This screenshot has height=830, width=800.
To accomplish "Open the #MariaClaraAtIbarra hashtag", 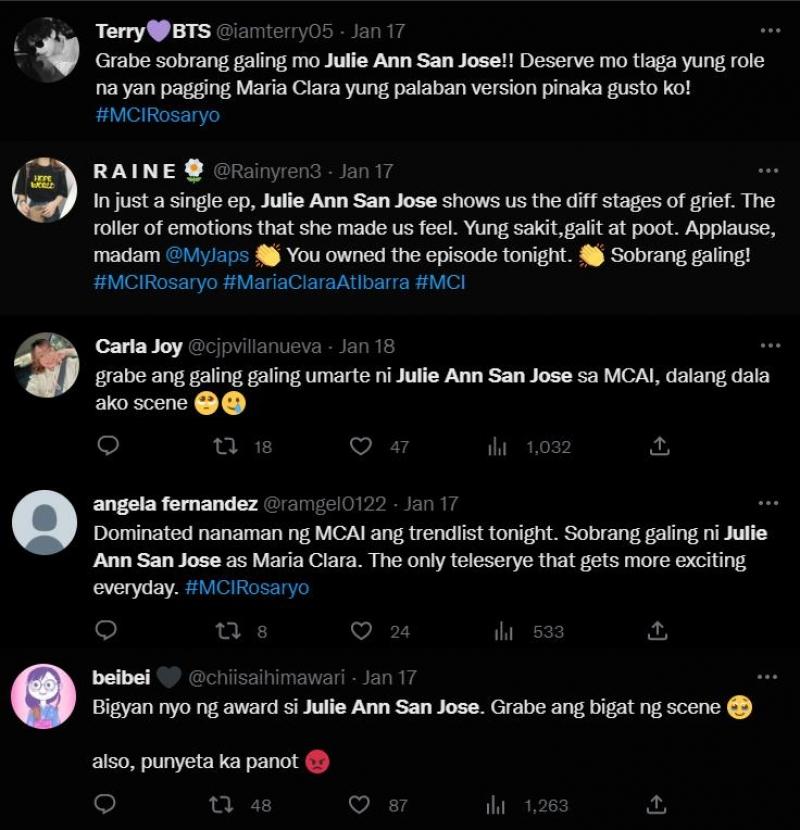I will point(316,283).
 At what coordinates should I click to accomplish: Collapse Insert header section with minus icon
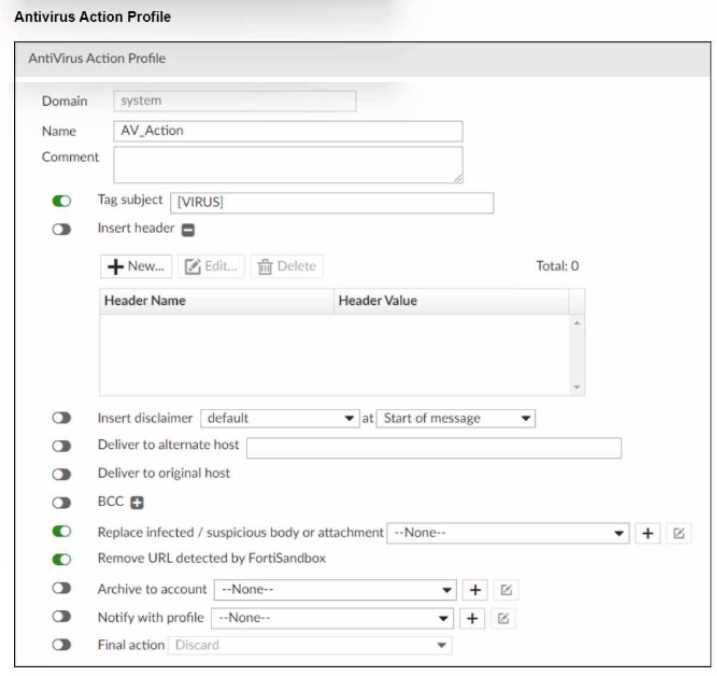(x=188, y=229)
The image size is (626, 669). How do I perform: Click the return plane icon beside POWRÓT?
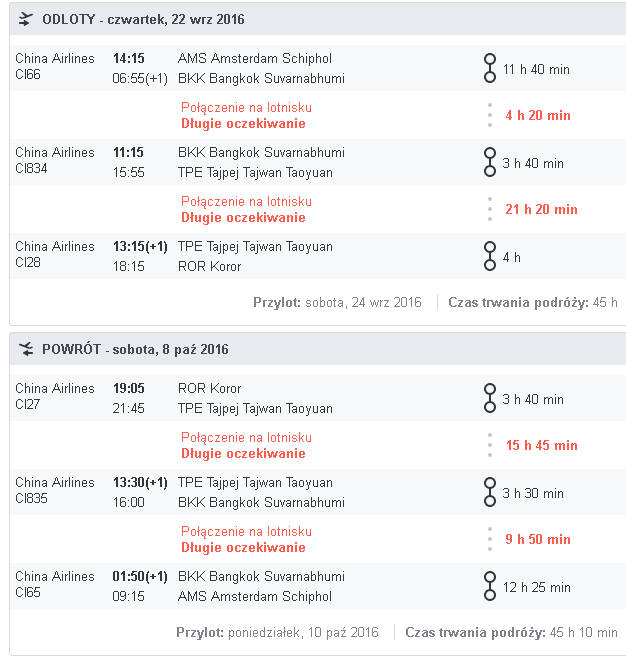[26, 349]
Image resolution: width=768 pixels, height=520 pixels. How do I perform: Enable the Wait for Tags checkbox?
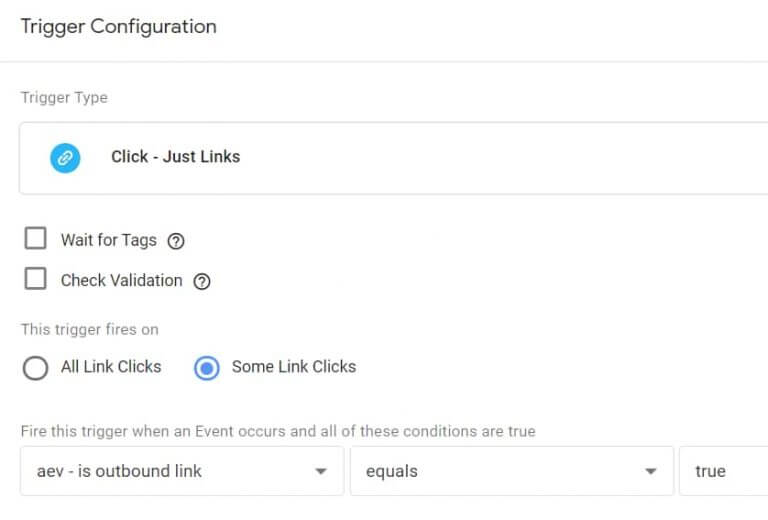(x=36, y=239)
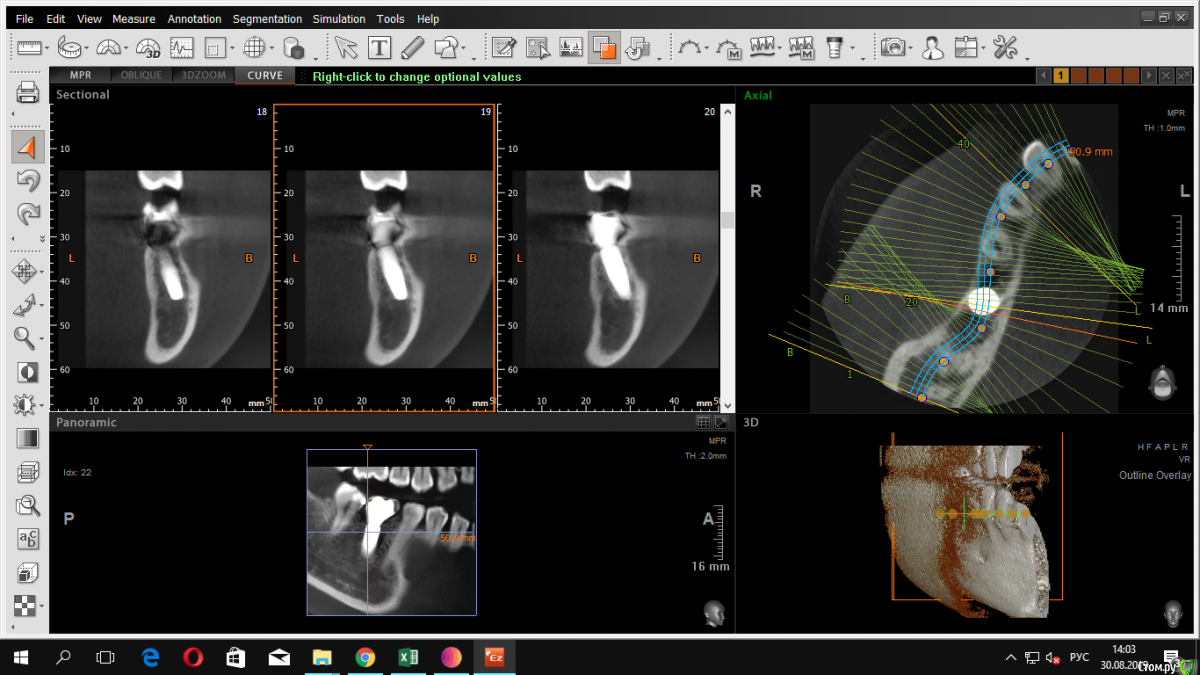
Task: Open the Segmentation menu
Action: 267,19
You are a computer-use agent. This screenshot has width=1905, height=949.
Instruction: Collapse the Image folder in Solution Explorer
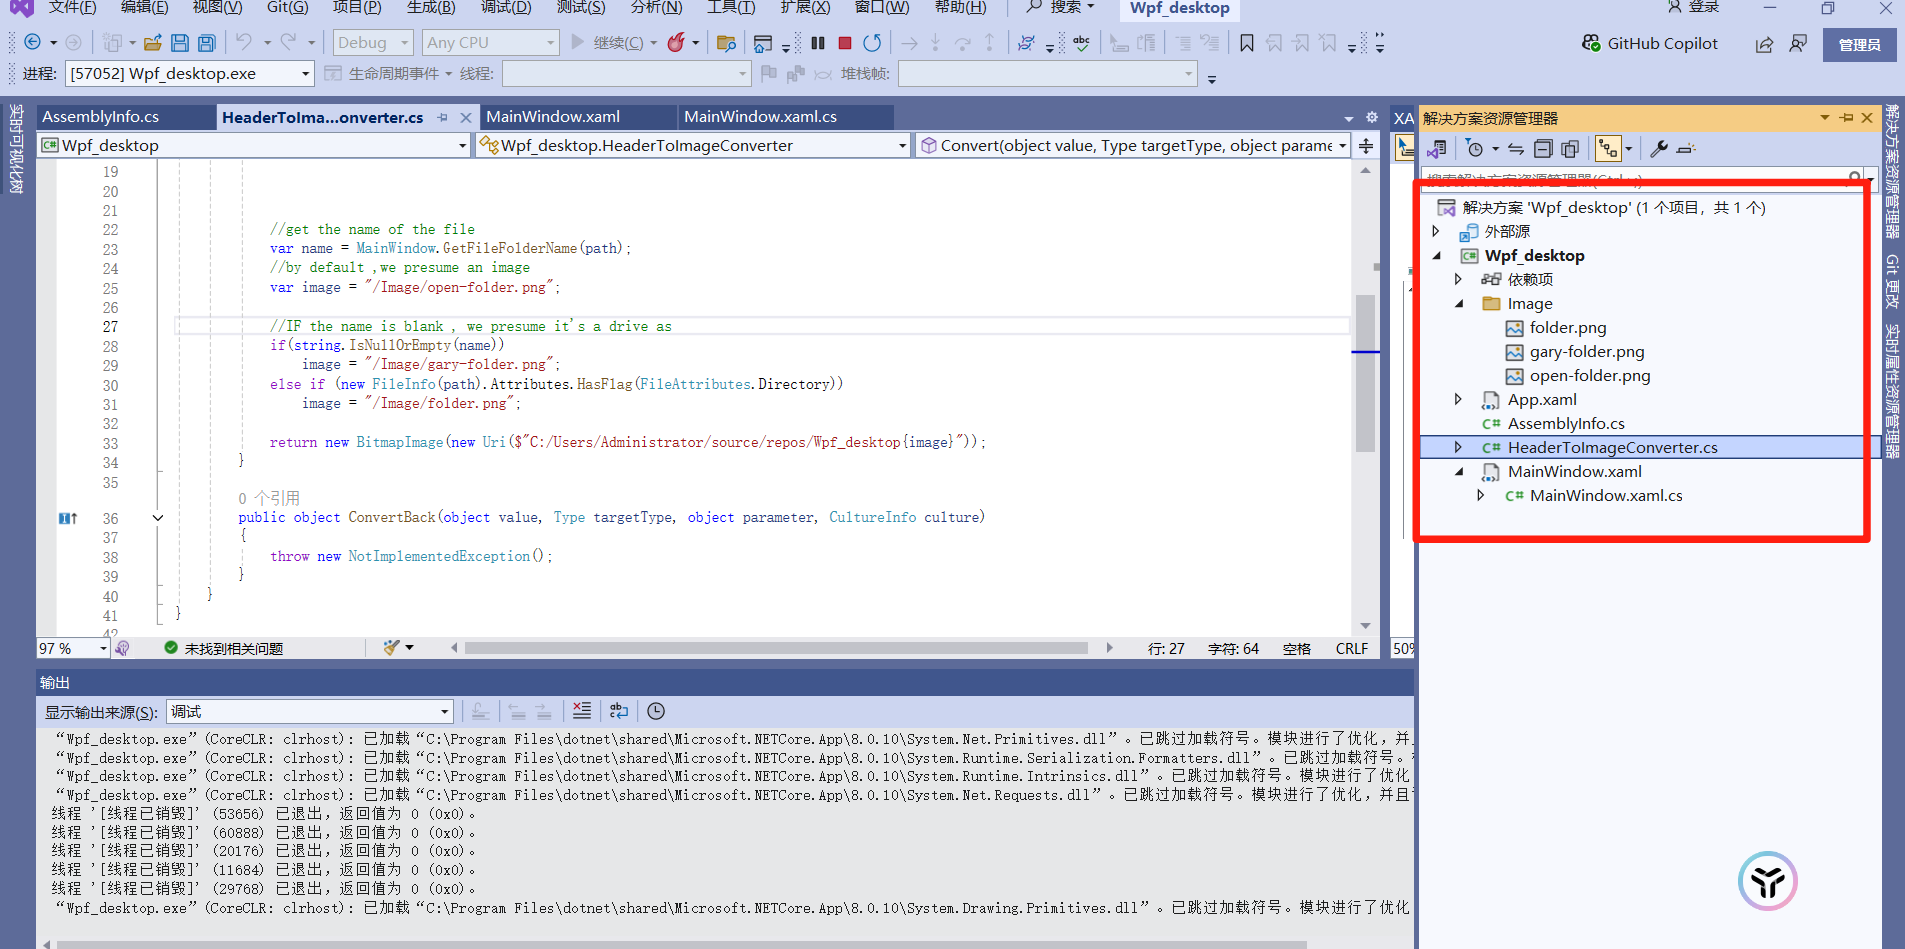pyautogui.click(x=1458, y=303)
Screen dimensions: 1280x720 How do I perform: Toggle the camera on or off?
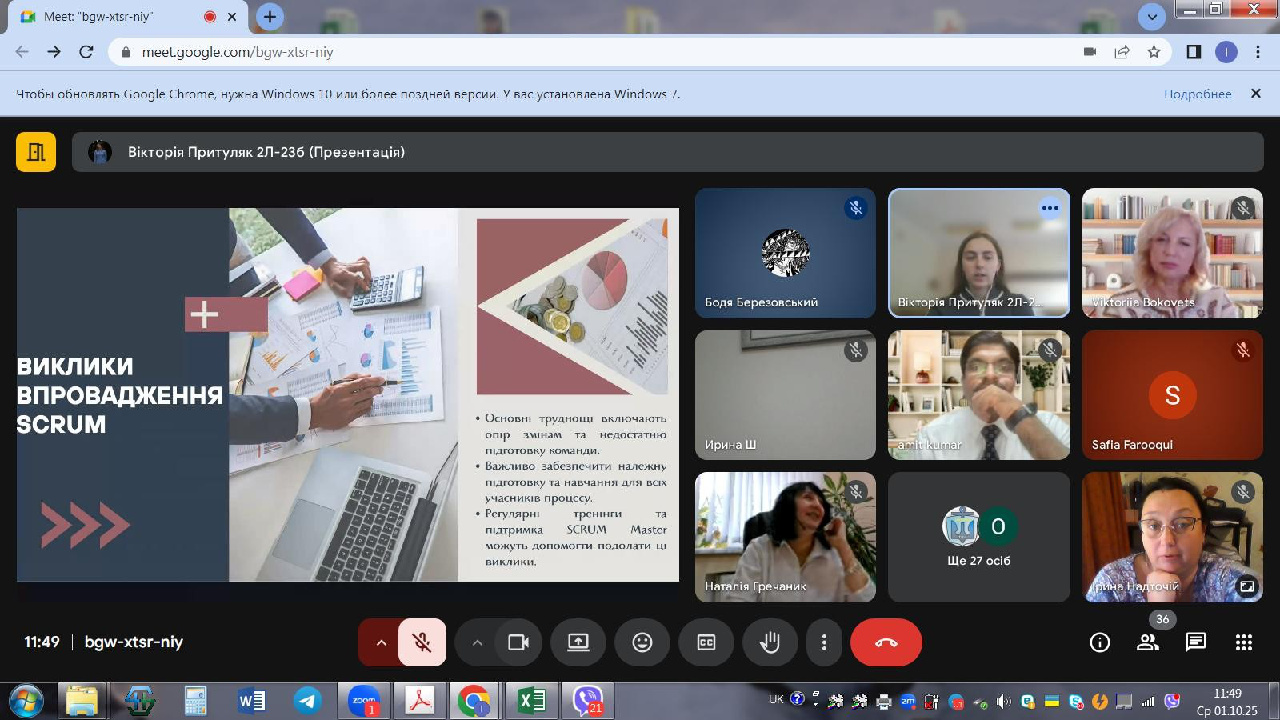coord(518,642)
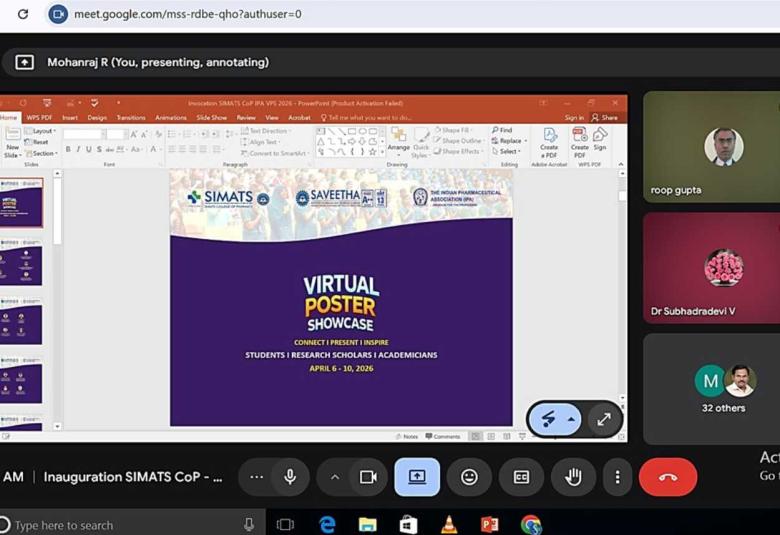
Task: Open the emoji reactions button
Action: pyautogui.click(x=469, y=477)
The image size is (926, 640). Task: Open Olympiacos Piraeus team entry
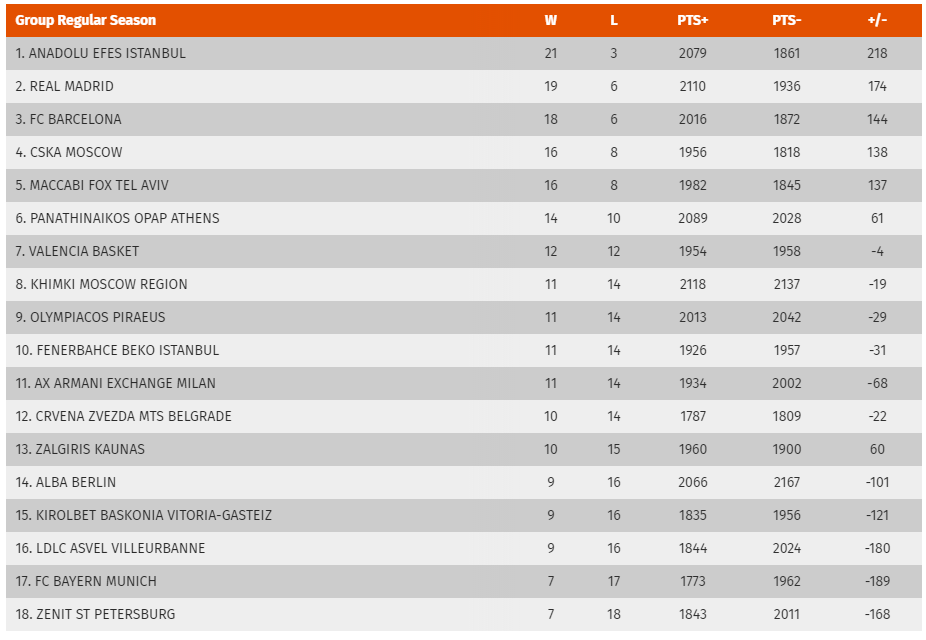(90, 318)
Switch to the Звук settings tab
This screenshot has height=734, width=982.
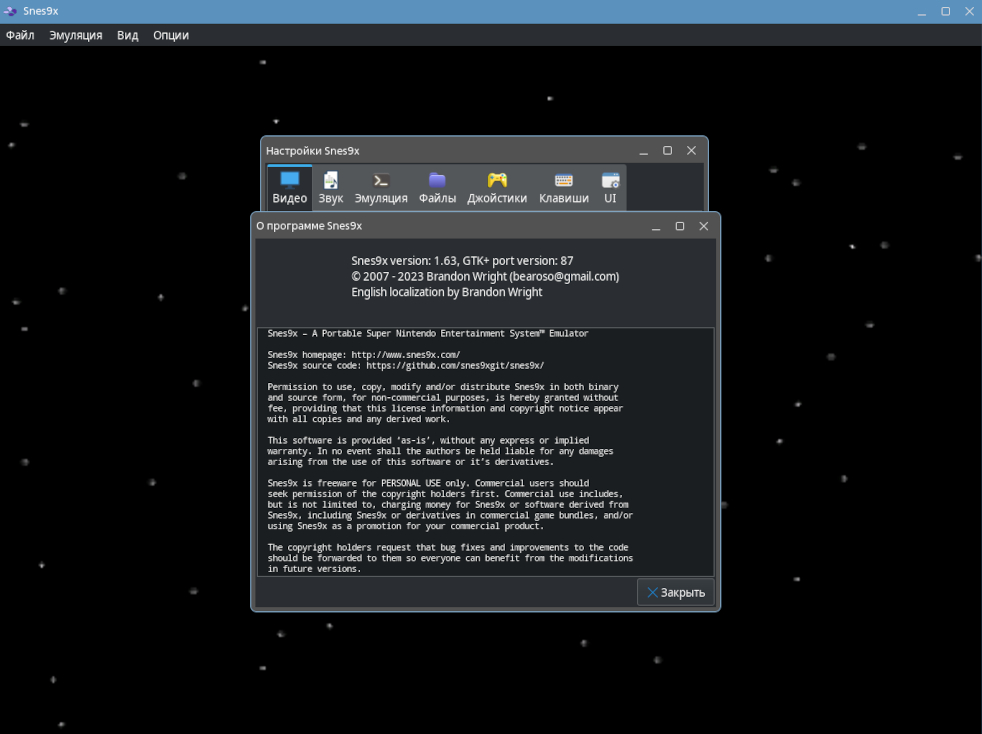pyautogui.click(x=331, y=188)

.....

### PROBLEM STATEMENT
Only the lines from the one with "You are a computer-use" through the last line above belong in the answer. Reproduce them exactly, without the pictures.

### YOUR RESPONSE
You are a computer-use agent. This screenshot has width=1905, height=949.
Instruction: Collapse the Image folder in Solution Explorer
pyautogui.click(x=1458, y=303)
Screen dimensions: 1280x720 How do I perform: Toggle the camera on or off?
coord(518,642)
Task: Open the emoji reactions button
Action: pyautogui.click(x=469, y=477)
The image size is (926, 640). Task: Open Olympiacos Piraeus team entry
(90, 318)
Switch to the Звук settings tab
This screenshot has height=734, width=982.
pyautogui.click(x=331, y=188)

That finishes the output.